Chain graph with fixed detection variables. The chain graphical model is a holistic
tracking approach that considers all time slices at once. That way it can reason about the state of detection variables and assignment variables simultaneously. In a less complex approach we could first decide about the states of the detection vari- ables and then—given the detection variables—optimize the assignment variables. To show possible performance improvements gained by the higher complexity
5. Evidence
of the holistic model we therefore compare with a chain graph model with fixed (resp. given) detection random variables. The states of the detection variables are determined by thresholding the Random Forest predictions at 0.5 probability to set the variables to ’active’ or ’inactive’. That is, we filter out all objects classified by the random forest as false positives before the tracking. Since the assignment CRFs in the chain graph are conditioned on prior factors over the detection variables, this approach can be justified as observing the detection variables and reasoning over the assignment variables given the detection variables without the need to refactorize the distribution—a conditioned chain graph. Note, that we use the very same probabilities to parametrize the factor in the full chain graph model. The difference lies only in the inference scheme but not in the amount or quality of input information.
Chain graph with four-state detection variables. In Sec. 4.4.2 on page 36 we describe
an extension to the basic chain graph model that incorporates our prior knowledge about a minimal temporal distance between two divisions in a single cell lineage. Again, we want to show a possible performance gain at the cost of higher model complexity compared to other variants like the basic or conditioned chain graph. For this experiment we set τ = 3, that is, we believe that the temporal distance between two divisions is at least three slices. The dependence of the performance on τ is investigated in another experiment described in Sec. 5.3.4.
Cell tracking method by Bise et al. (2011). Finally, we evaluate the cell tracking
method recently proposed by Bise et al. (2011) on the Drosophila dataset to set the chain graph model variants in proper context with another state-of-the-art approach. This method is quite similar to the chain graph model and is therefore a suitable candidate for a comparison. It is also a probabilistic model with similar random variables and is optimized over all time slices at once, too. However, since it is not a graphical model its factorization is ad hoc and differs from the chain graph factorization.
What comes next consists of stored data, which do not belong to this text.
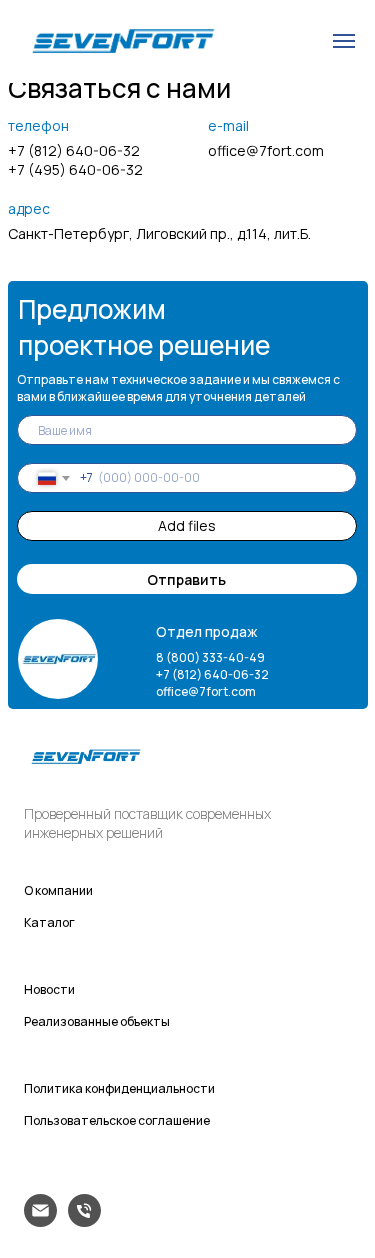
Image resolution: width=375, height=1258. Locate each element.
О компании (58, 890)
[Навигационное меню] (344, 41)
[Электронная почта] (40, 1221)
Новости (49, 989)
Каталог (49, 922)
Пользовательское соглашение (117, 1120)
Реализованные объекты (97, 1021)
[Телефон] (84, 1221)
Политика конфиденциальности (119, 1088)
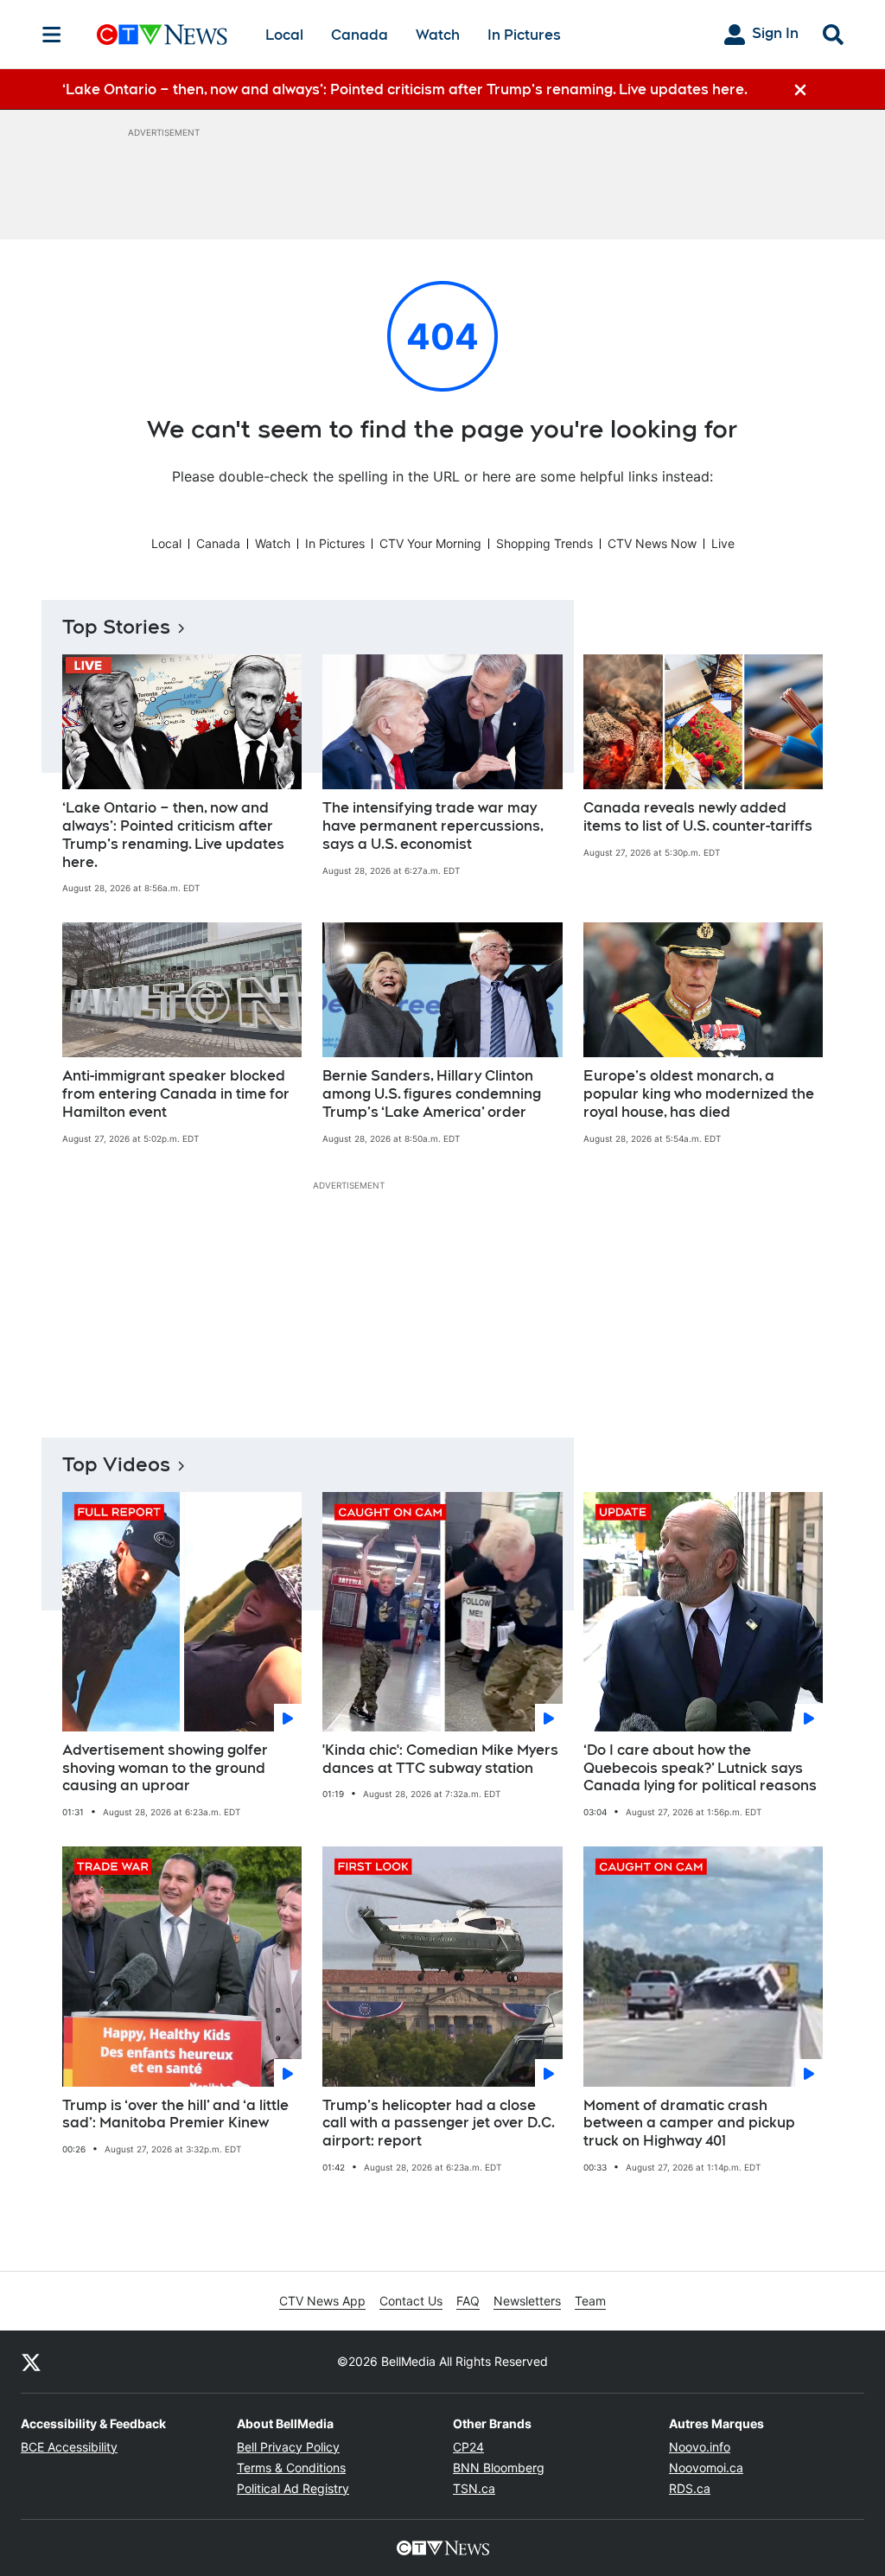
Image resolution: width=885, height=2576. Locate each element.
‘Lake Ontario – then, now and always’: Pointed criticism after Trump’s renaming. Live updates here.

The tracking results for all four methods are presented in Table 5.4 on the preceding page. A full synopsis of all lineage trees is reproduced in Appendix B. A comparison of some lineage trees obtained by manual tracking, the extended chain graph, and the method by Bise et al. (2011) is shown in Fig. 5.6 on the next page. The last method shows convincing results in regions with high data quality (cf. Fig. 5.6). However, its f-measure is 33 percentage points worse compared to the chain graph model. This is most likely caused by the high false positive detection rate of 13% as is evident from the low precision of 0.550 and Fig. 5.6.